Swap "icon" for "button" in every one of the records below and write them out again with nothing else changed. Leave the pictures out of your copy.

** START OF INFORMATION GIVEN **

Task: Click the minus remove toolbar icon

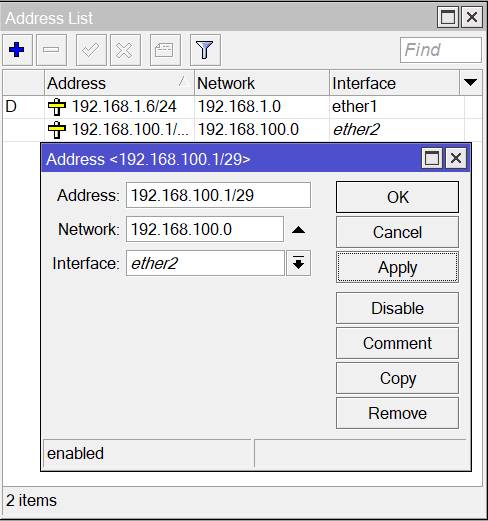Action: point(51,50)
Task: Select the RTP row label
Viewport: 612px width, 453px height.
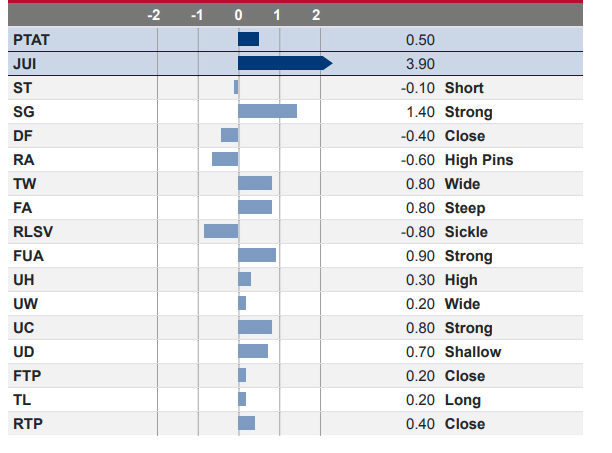Action: coord(28,423)
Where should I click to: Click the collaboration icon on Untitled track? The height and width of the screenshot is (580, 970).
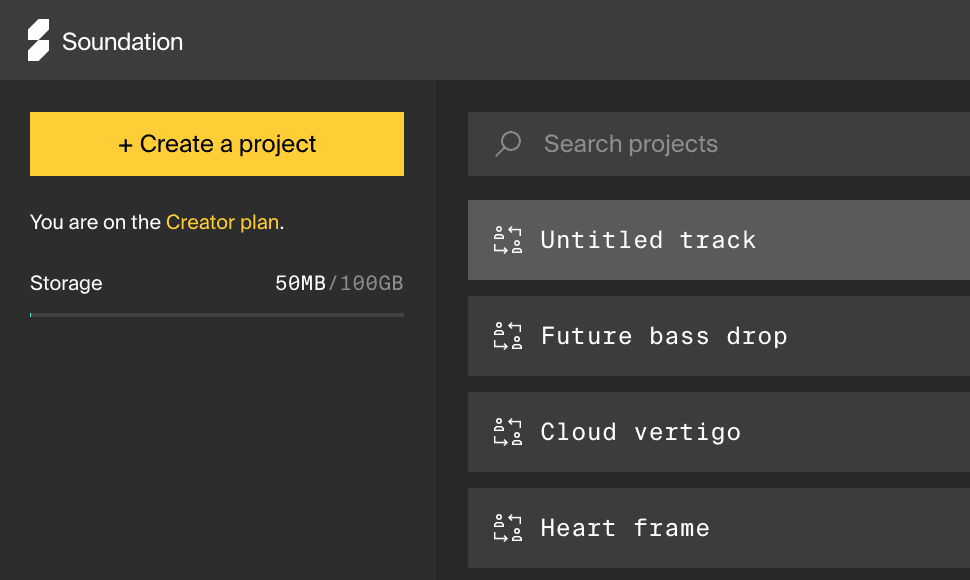click(x=508, y=240)
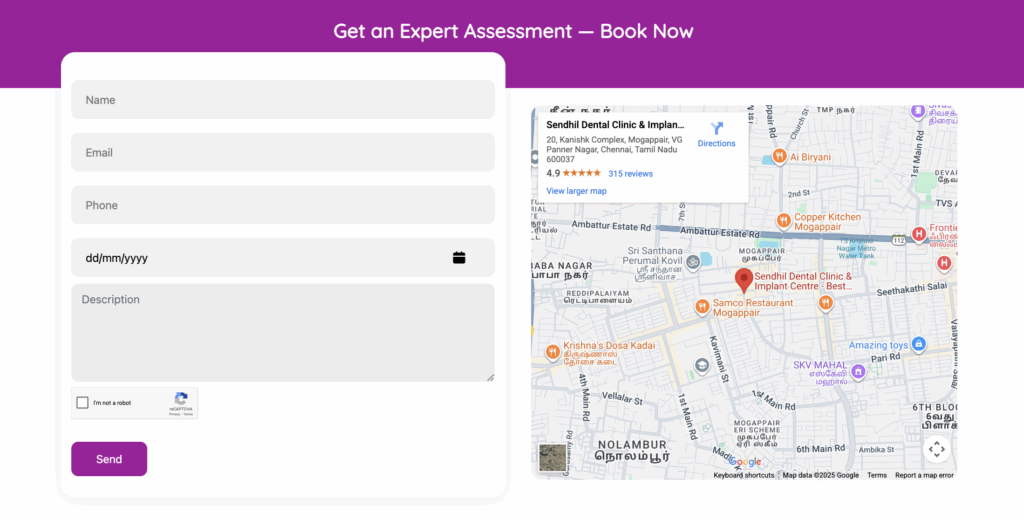
Task: Switch to satellite view thumbnail
Action: 552,458
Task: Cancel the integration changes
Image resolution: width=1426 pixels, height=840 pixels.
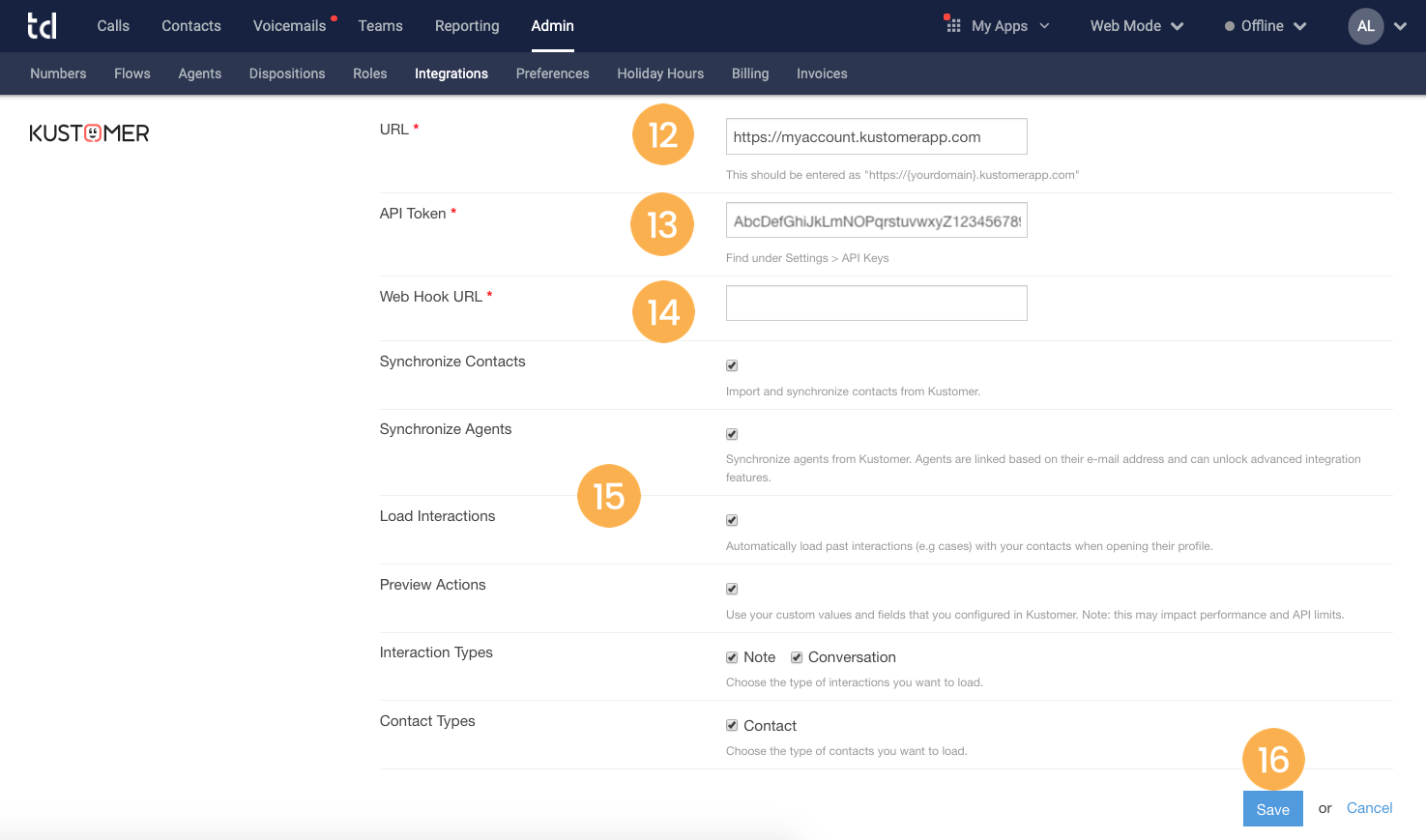Action: pyautogui.click(x=1369, y=808)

** END OF INFORMATION GIVEN **

- ANSWER TO THE PROBLEM
Task: Click the minus remove toolbar button

Action: point(51,50)
Task: Select the RTP row label
Viewport: 612px width, 453px height.
Action: coord(28,423)
Where should I click to: Click the collaboration button on Untitled track? The height and width of the screenshot is (580, 970).
click(x=508, y=240)
Task: Switch to satellite view thumbnail
Action: 552,458
Task: Cancel the integration changes
Image resolution: width=1426 pixels, height=840 pixels.
Action: pyautogui.click(x=1369, y=808)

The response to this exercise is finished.